Transcending the concept that the accounting department is a cost-center (or, as Wooloff termed it, the “red-headed stepchild of mortgage, viewed as an unpleasant necessity”) is essential to fully understanding your accounting staffing and technology needs. Mark Wilson of CWDL believes that your accounting department holds the answers to making profitable decisions. If you’re not investing in your accounting department, you might not be getting the answers you need to anticipate a market shift. For example, looking back to the incredible margin compression in 2018, the accounting departments that saw that and were able to report that back to management quickly because their data was good and solid – that was the difference for those companies. While mortgage companies are coming off of the incredible volumes of 2020, there’s a bit of a market shift going on right now – are you getting the information you need from your accounting department? Or are you just getting by? In the long run, sophisticated companies survive because they make the investment into their accounting department.


Trend: Outsourcing Accounting Functions

The mortgage industry is realizing that they outsource a lot of other functions, so why not outsource some of your accounting function? While the speakers agreed that there are some tasks that aren’t suited for outsourcing, there are a lot that you can – and outsourcing allows you to fluctuate as your business changes.
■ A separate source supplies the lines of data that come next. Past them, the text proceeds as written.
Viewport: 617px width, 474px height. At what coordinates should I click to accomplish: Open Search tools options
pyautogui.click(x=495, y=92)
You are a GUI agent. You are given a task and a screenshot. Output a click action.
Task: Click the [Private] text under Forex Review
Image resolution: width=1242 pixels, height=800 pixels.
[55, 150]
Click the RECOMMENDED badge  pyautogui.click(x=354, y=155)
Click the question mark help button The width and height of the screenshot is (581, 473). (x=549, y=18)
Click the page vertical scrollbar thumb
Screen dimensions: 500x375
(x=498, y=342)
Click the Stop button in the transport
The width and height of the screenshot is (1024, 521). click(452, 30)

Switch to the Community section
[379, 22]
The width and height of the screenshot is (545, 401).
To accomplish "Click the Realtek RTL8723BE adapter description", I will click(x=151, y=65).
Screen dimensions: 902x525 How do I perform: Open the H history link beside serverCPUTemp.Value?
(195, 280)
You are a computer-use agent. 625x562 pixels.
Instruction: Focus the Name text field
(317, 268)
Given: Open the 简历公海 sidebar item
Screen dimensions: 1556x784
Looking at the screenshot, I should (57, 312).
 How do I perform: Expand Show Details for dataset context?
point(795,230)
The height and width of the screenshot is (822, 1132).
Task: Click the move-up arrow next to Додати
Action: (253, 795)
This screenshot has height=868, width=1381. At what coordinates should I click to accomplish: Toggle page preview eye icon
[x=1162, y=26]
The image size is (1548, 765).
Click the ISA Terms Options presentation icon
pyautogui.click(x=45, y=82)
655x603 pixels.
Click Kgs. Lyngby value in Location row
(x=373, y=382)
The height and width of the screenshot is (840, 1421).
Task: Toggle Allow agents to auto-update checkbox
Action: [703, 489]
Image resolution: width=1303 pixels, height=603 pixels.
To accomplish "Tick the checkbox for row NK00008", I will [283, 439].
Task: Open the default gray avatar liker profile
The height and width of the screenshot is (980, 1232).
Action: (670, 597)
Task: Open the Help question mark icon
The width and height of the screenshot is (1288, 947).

You don’t pay benefits, you don’t pay full burden costs. And it’s difficult to find and hire staff who are specialized in this industry, which is really important. With outsourcing, the person or team steps right in – there’s no learning curve, no training period. Your outsourced team knows the industry language and can help you right away. But it’s key to have a key member or members on your accounting team who can run the day-to-day.

But is outsourcing alone the answer? Of course not. To wrap up the webinar, the speakers agreed that software, outsourcing or internal accounting staff are not the answer alone – they must work in unison to create and sustain a healthy and high-performing accounting department.